Fazla Çalışma – Fazla Mesai

SAVUN HUKUK & DANIŞMANLIK olarak fazla çalışmaya ilişkin davalarda hem işverenlerin hem de işçilerin haklarını savunmak için en iyi iş hukuku avukatı hizmeti verilmektedir.

  • İş Kanunu’na göre haftalık çalışma süresi 45 saattir.
  • İş sözleşmesiyle haftalık 45 saatin altında bir haftalık çalışma saati belirlenmişse, işçinin 45 saate kadar olan çalışmasına fazla sürelerle çalışma denir.
  • Haftalık çalışma süresinin 45 saati aşması durumuna fazla çalışma denir.
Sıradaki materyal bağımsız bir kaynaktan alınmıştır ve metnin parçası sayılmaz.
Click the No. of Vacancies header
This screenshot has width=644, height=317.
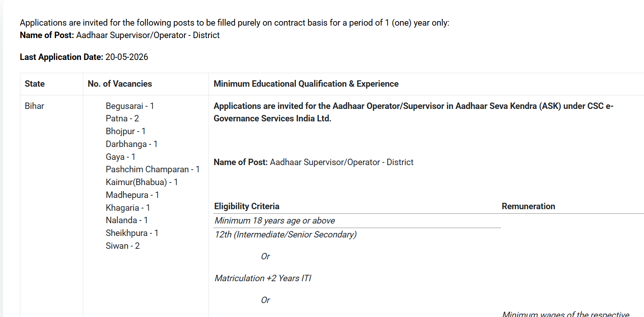(120, 84)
  • Fazla çalışma yapılması halinde işçiye ödenecek ücret, normal çalışma saat ücretinin % 50 fazlasıdır, fazla sürelerle çalışma halinde ise saat ücretinin % 25 fazlası ücret ödenir.
  • Fazla çalışma ücreti alacağına ilişkin davalarda işçi, fazla çalışmanın yapıldığını ispat etmekle yükümlüdür. Bunun karşılığında da işveren, fazla çalışma ücretinin ödendiğini ispatla yükümlüdür.
  • Fazla çalışmanın yapıldığını ispat, tanıkla yapılabilir.
  • Fazla çalışma ya da fazla sürelerle çalışma yaptırılabilmesi için işçinin yazılı onayının alınması gerekir. İşçinin fazla çalışmayı onaylamaması halinde fazla çalışma yapması için zorlanamaz.
  • Ancak olağanüstü durum veya zorunlu nedenler varsa işçinin fazla çalışma için yazılı onayının olması zorunlu değildir.
  • Kural olarak işçiye, 1 yıl içinde toplamda 270 saatin üzerinde fazla çalışma yaptırılamaz. Zorunlu nedenlerle fazla çalışma yapılmasının gerekli olduğu hallerde bu kural uygulanmaz.